Aus Anlegersicht zeigt der Jahresbericht ein klar profiliertes Produkt: Der Fonds kombiniert ein defensives Anleihe-Basisportfolio mit synthetischem Aktienexposure und einer laufenden Absicherung gegen extreme Aktienmarkteinbrüche. 2025 erfüllte diese Strategie grundsätzlich ihren Zweck: Während der Aktienmarktkrise zu Jahresbeginn konnten die Optionen Verluste gegenüber ungesicherten Aktienanlagen reduzieren; nach der Erholung partizipierte der Fonds wieder an steigenden Märkten. Die Jahresrendite von rund +5,0 % ist vor diesem Hintergrund solide.

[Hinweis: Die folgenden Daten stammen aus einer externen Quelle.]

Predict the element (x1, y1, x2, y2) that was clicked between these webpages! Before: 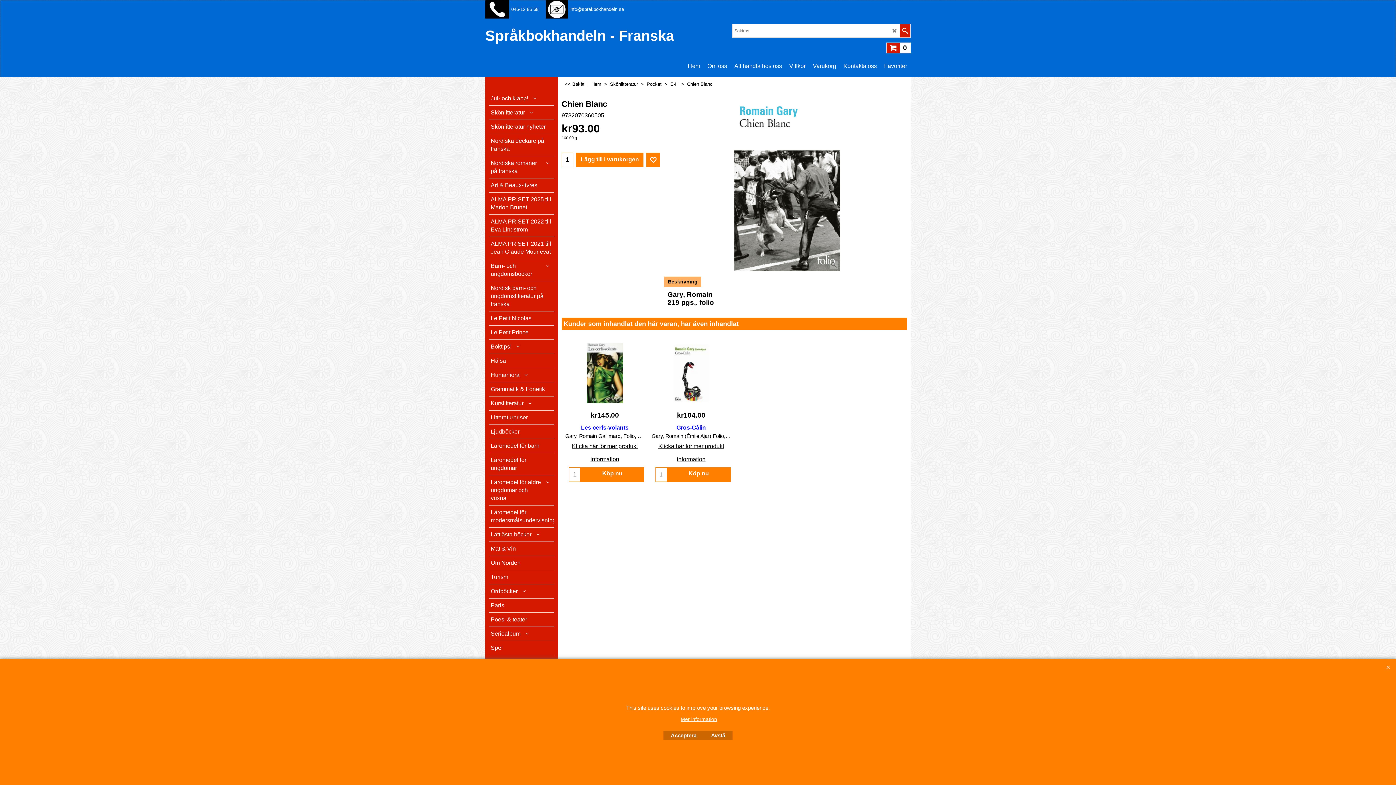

Positiv fällt die konservative Basisstruktur auf. Zum Jahresende lagen 82,78 % des Fondsvermögens in Anleihen, überwiegend mit kurzen Restlaufzeiten unter drei Jahren. Das reduziert Zinsänderungsrisiken gegenüber langlaufenden Rentenpapieren. Zusätzlich bestanden knapp 8 % Bankguthaben sowie weitere Liquiditäts- und Margin-Positionen. Die Bonität wirkt insgesamt hochwertig, da viele Emittenten aus dem Staats-, Bank- und Großkonzernbereich stammen.
Die eigentliche Besonderheit liegt jedoch in der Derivatestrategie. Das ausgewiesene Derivatevermögen beträgt nur 1,41 %, das zugrunde liegende Derivate-Exposure aber 27,5 Mio. EUR bei einem Fondsvermögen von 13,86 Mio. EUR. Daraus wird deutlich: Die ökonomische Wirkung des Fonds wird stark durch Futures, Optionen und Währungsderivate geprägt. Die durchschnittliche Hebelwirkung von 2,86 bestätigt diese Komplexität. Für Anleger bedeutet das: Die Strategie kann effizient sein, ist aber erklärungsbedürftig und nicht mit einem klassischen Mischfonds vergleichbar.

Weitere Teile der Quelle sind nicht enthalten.